Furthermore the clause provided that "The contract shall be governed by and construed with Dutch law."
Neither clause 44 of the contract of affreightment nor the TAMARA Arbitration Rules regulated the language of the proceedings. Therefore, pursuant to Dutch law, the tribunal was entitled to establish the language of the arbitration. The tribunal took the following facts and circumstances into account:
a) the language of the contract and its addendum was English;
b) all of the claimants were domiciled outside the Netherlands;
c) one of the two respondents was domiciled outside the Netherlands;
d) the contract of affreightment was between parties domiciled outside the Netherlands and related to the carriage of goods by sea between ports which were outside the Netherlands;
e) the most common language in the practice of the international carriage of goods by sea is English;
f) the TAMARA Arbitration Rules deliberately offer the flexibility to conduct the arbitration proceedings in any other language than Dutch;
g) all three arbitrators as well as the lawyers representing the parties were involved in the practice of international transport and shipping and were adequately experienced in using the English language.

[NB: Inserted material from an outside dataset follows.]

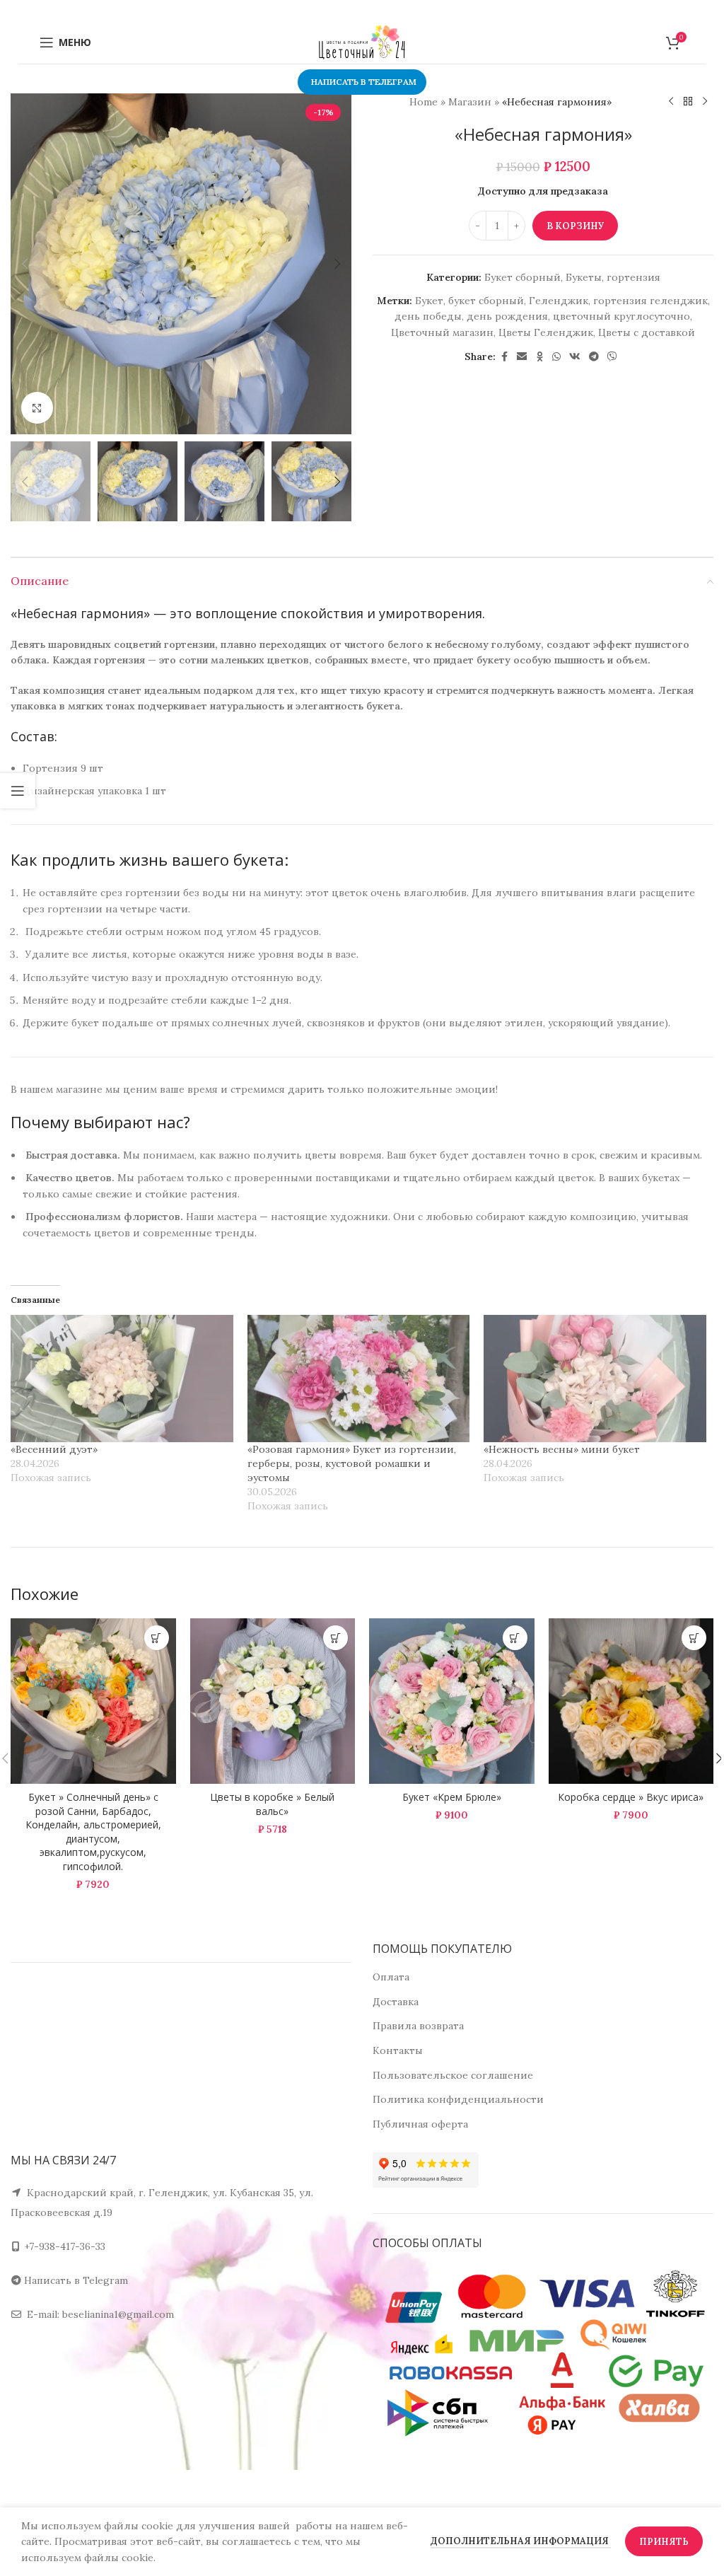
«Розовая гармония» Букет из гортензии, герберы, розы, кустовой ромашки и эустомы (351, 1463)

The claimants' argument that the choice of Dutch law implied the use of the Dutch language did have some validity, in particular in respect to domestic disputes. However, the Tribunal was of the opinion that this argument was less valid when it related to a contract that had almost no real links with the use of the Dutch language.

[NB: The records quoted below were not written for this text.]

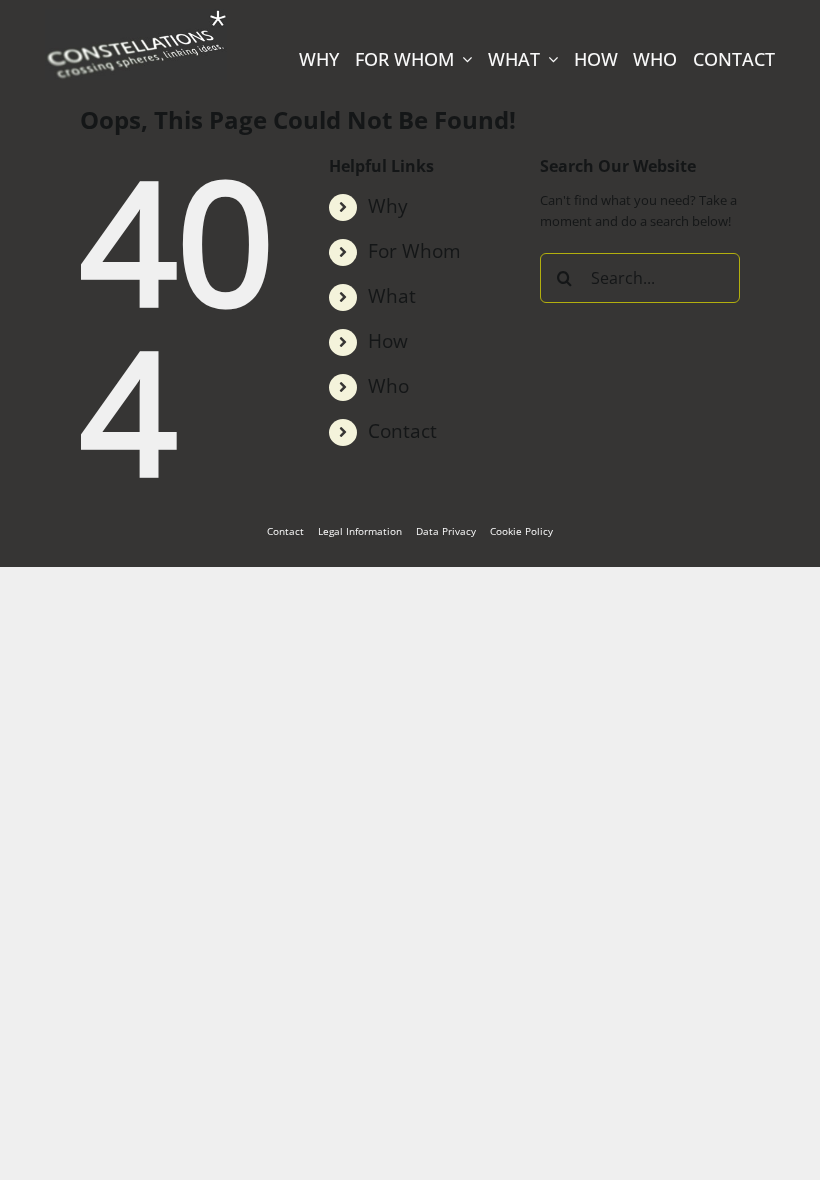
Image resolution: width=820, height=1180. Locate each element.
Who (388, 385)
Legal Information (360, 531)
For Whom (414, 250)
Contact (402, 430)
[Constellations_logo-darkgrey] (136, 14)
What (392, 295)
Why (388, 205)
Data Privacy (446, 531)
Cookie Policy (521, 531)
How (388, 340)
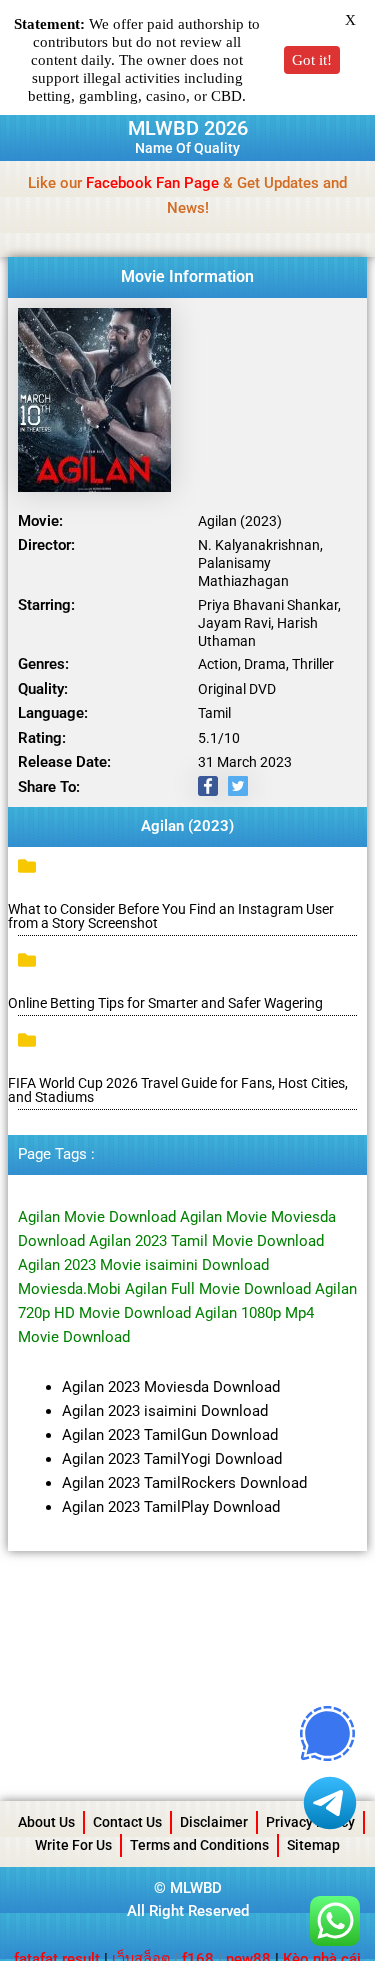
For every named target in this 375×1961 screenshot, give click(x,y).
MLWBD (196, 1888)
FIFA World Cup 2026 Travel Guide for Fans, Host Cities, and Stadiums (178, 1090)
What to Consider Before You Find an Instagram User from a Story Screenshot (171, 916)
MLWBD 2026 (188, 128)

The claimants' argument relating to Rotterdam as the place of arbitration did not carry much importance as Rotterdam was known as an international centre of trade and transport where the use of English prevailed.

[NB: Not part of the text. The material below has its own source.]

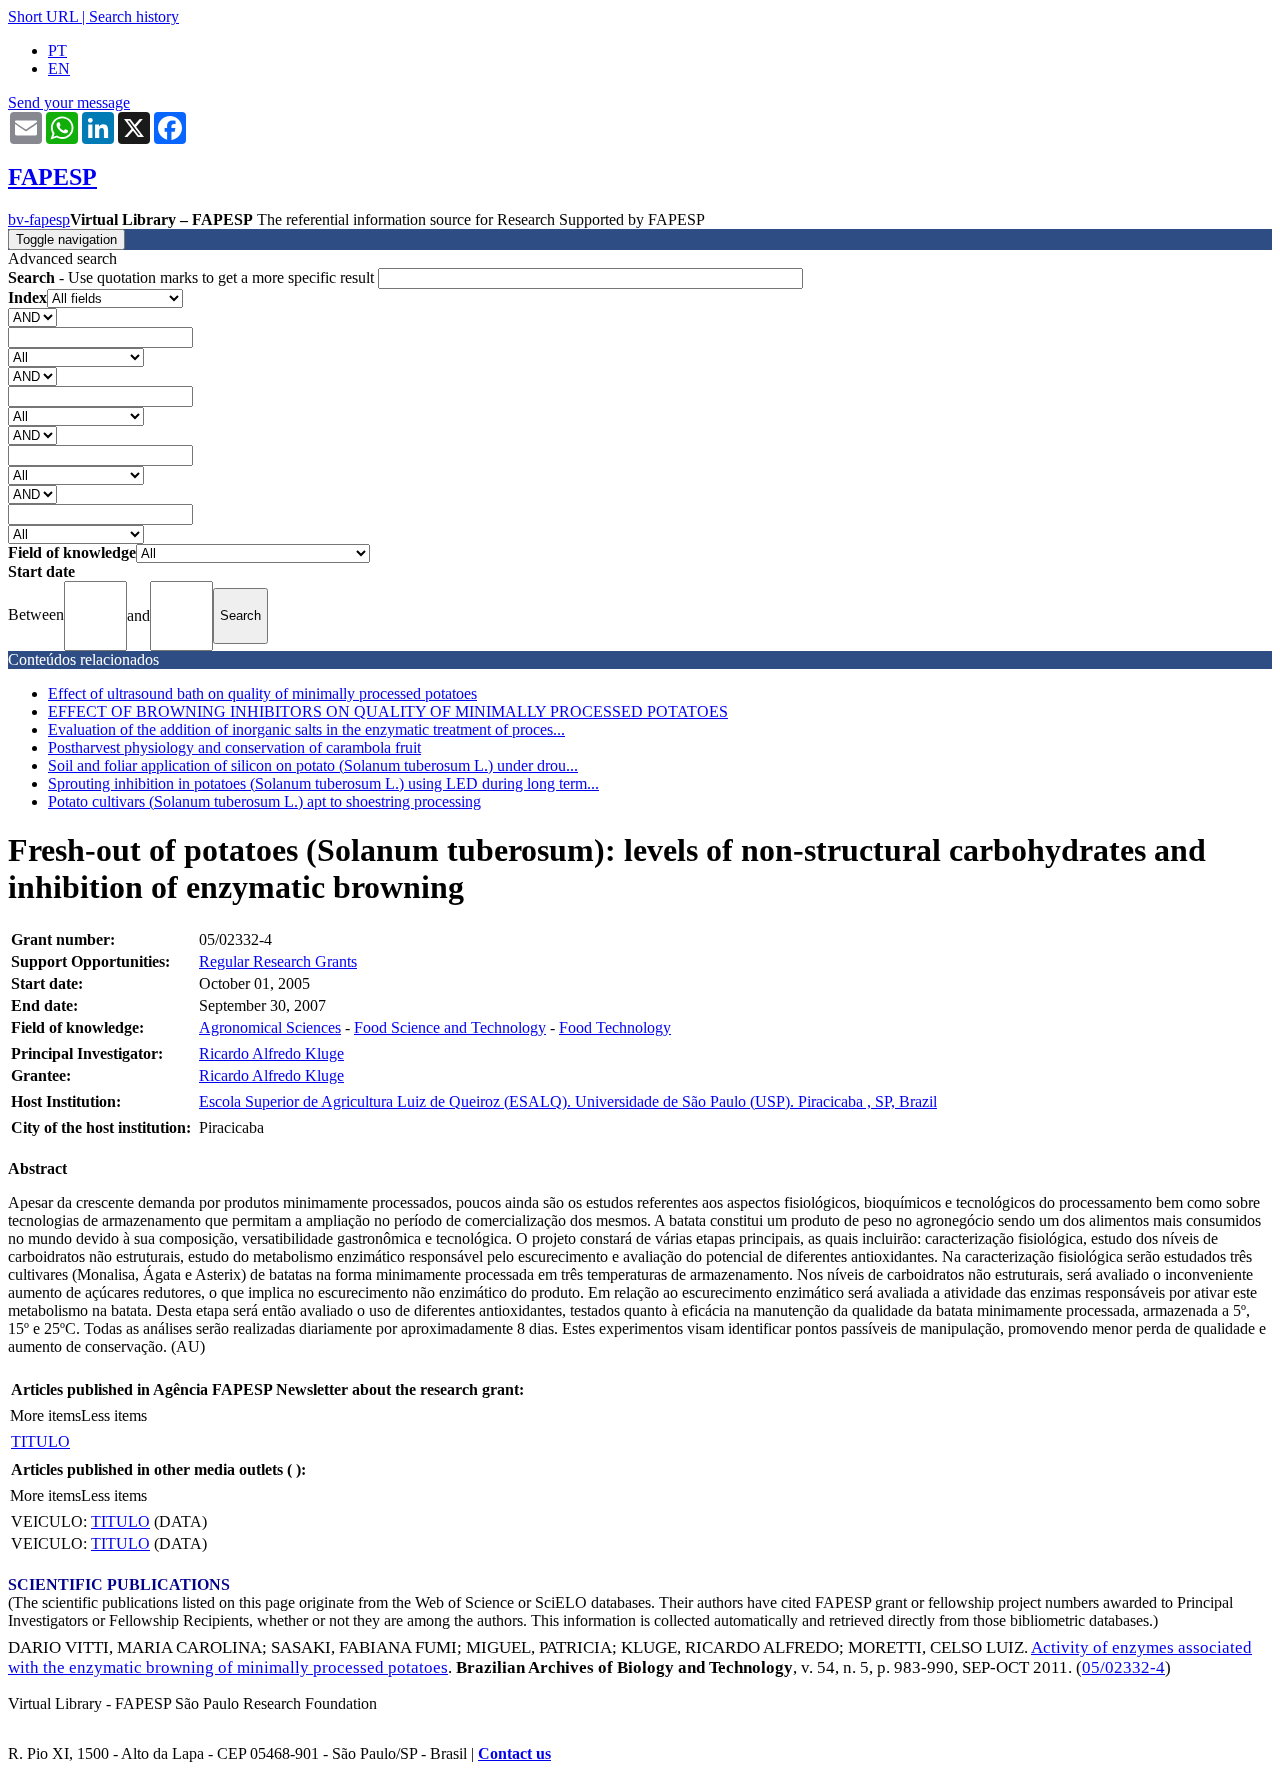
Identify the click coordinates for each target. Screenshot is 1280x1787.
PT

The claimants' final argument relating to equality of arms was in itself a valid argument to the extent that language problems may have a negative influence on one or other of the parties when pleading their case. However, the Tribunal was not convinced that this problem would occur in this matter as it found that both the parties and the lawyers had adequate knowledge of the English language to be able to conduct the proceedings in English. Furthermore, the tribunal intended to pay special attention to any language problems, if and when these might occur in the course of the proceedings and, if so, the tribunal would intervene and, if necessary, would allow any party or its lawyer to make use of interpreters or written translations.
The tribunal concluded by holding as follows under paragraph 3.7 of its procedural order:
"In view of these considerations the tribunal finds it reasonable that the prevailing language to be used in the arbitration proceedings shall be English."
Although the tribunal did not state it in so many words, it seems that the facts and circumstances listed under a) to g) above led the tribunal to hold that the language of the arbitration was to be English, because the contract of affreightment under which the dispute arose had no real links to the Dutch language.